We drove out into the country in Donna, Texas and found this stand of beautiful trees, dappled with late afternoon light. If my recollection is correct, I shot this with a Pentax K1000 35mm that my father bought me from Sears (yes, Sears). I had confiscated his Yashica 35mm in my senior year of high school to photograph a football game for the yearbook staff. I had never used a 35mm and I begged him to let me borrow it since no one else could cover the game that weekend. He made me promise not to break it, loan it out or leave it unattended. After the b&w contact sheets came back, the images were amazing. Every image perfectly cropped, actions stopped—sheer beginner’s luck, of course. I immediately fancied myself becoming a Sports Illustrated photographer (and I am so not a sports fan)! Accolades came flying in. I was smitten with photography from that point on. And no, he never got his camera back!
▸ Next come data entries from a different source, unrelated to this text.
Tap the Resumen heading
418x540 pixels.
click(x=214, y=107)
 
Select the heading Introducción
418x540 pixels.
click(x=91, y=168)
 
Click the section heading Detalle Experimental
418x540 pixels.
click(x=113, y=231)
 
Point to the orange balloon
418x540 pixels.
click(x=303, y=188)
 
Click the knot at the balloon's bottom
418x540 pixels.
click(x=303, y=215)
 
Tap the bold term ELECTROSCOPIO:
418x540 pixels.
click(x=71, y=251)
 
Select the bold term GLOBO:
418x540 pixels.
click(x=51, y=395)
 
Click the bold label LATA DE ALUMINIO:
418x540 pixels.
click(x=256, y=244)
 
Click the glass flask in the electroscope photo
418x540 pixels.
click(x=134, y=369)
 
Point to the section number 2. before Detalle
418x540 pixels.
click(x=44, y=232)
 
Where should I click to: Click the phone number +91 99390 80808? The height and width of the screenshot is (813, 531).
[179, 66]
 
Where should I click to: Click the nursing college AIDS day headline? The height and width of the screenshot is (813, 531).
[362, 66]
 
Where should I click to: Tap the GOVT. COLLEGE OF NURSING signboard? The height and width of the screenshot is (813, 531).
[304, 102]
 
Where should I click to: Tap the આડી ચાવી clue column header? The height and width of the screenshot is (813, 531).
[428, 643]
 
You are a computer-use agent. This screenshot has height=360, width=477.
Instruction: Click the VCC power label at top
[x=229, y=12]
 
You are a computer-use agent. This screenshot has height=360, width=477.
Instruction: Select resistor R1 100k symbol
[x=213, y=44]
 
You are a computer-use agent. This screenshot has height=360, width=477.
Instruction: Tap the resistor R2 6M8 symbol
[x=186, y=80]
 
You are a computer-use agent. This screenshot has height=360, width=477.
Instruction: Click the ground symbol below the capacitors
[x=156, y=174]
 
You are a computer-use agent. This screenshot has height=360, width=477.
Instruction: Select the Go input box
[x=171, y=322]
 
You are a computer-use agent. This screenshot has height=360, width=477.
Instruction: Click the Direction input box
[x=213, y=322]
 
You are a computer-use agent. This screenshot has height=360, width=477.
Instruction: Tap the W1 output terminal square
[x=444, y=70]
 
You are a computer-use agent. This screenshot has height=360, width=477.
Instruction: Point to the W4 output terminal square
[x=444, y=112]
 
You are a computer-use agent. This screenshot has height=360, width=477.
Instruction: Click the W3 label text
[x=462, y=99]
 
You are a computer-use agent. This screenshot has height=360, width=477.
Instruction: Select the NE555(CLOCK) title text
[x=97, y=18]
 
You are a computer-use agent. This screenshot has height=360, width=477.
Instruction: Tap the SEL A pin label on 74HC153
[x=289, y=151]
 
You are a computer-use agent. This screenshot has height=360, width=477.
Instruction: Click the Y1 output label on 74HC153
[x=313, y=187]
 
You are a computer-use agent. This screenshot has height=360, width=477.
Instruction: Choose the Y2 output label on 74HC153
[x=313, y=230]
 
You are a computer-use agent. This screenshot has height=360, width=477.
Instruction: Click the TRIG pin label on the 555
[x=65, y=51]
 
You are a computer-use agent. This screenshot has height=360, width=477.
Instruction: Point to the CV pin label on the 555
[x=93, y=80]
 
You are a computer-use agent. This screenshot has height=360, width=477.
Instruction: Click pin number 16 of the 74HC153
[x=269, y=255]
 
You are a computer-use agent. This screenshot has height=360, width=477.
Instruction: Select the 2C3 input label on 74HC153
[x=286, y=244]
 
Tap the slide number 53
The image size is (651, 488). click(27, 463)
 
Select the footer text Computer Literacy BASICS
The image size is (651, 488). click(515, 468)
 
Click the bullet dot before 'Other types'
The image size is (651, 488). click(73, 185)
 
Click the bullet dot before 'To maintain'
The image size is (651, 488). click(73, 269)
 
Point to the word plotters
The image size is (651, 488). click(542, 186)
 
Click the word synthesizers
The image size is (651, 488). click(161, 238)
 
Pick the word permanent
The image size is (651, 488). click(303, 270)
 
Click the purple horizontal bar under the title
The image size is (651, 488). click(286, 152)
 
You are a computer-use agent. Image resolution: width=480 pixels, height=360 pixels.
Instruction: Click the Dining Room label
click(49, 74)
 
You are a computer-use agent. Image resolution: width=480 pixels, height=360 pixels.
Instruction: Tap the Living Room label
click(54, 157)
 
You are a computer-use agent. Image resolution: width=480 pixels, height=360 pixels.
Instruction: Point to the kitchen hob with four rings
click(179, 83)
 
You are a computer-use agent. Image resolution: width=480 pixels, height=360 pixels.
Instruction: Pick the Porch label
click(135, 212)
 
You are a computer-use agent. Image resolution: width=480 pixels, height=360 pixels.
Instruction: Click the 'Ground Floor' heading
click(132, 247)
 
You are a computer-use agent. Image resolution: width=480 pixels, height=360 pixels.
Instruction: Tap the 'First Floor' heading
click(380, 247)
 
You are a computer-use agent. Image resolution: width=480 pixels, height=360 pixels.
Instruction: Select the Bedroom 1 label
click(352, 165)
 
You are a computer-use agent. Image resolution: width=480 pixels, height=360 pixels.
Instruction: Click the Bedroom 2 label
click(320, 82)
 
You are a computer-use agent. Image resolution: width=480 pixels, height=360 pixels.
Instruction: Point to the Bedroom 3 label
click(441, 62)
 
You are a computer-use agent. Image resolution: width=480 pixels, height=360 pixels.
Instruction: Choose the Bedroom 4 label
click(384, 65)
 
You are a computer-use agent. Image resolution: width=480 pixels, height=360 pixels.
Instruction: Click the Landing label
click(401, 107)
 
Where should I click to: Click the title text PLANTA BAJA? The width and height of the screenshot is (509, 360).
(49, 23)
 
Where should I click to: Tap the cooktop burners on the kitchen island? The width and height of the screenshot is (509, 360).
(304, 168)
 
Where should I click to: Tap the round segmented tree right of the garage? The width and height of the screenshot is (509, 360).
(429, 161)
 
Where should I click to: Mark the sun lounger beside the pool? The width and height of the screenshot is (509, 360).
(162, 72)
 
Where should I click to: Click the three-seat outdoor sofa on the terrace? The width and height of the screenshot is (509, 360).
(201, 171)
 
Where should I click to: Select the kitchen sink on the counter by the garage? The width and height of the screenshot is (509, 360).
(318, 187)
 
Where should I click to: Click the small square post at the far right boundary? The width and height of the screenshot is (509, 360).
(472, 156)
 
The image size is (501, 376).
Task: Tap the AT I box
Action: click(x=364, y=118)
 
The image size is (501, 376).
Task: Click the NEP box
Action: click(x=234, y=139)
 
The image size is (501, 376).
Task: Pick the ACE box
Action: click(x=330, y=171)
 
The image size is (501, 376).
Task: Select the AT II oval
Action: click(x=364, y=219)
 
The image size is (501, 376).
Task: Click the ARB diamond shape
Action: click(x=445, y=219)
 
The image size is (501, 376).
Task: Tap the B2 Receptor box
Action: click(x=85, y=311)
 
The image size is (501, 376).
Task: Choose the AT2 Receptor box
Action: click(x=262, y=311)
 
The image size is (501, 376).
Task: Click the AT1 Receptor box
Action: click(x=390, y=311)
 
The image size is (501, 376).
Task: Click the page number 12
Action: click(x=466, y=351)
The next week I covered a game and my photos were horrible, but I was already floating on the cloud of success from my first go at it, so I persevered. So much so, that he bought me the Pentax K1000 35mm and a few lenses from Sears. Later, when I started my little photography business out of our den, he invested in a Mamiya 645J medium format camera, a few lenses and some accessories. I shot weddings, portraits and events with that camera. When I moved to the Northern Virginia area in 1985, I sold the Mamiya (and got a really good price for it!) and bought my first 35mm—a Nikon N2000, as I recall. This began my foray to becoming the Nikon snob I am today.

FYI—Sylvia was very photogenic and still is—I last saw her about nine years ago and she hasn’t aged a bit! Check out this closeup portrait I shot of her during the same session and blogged about here.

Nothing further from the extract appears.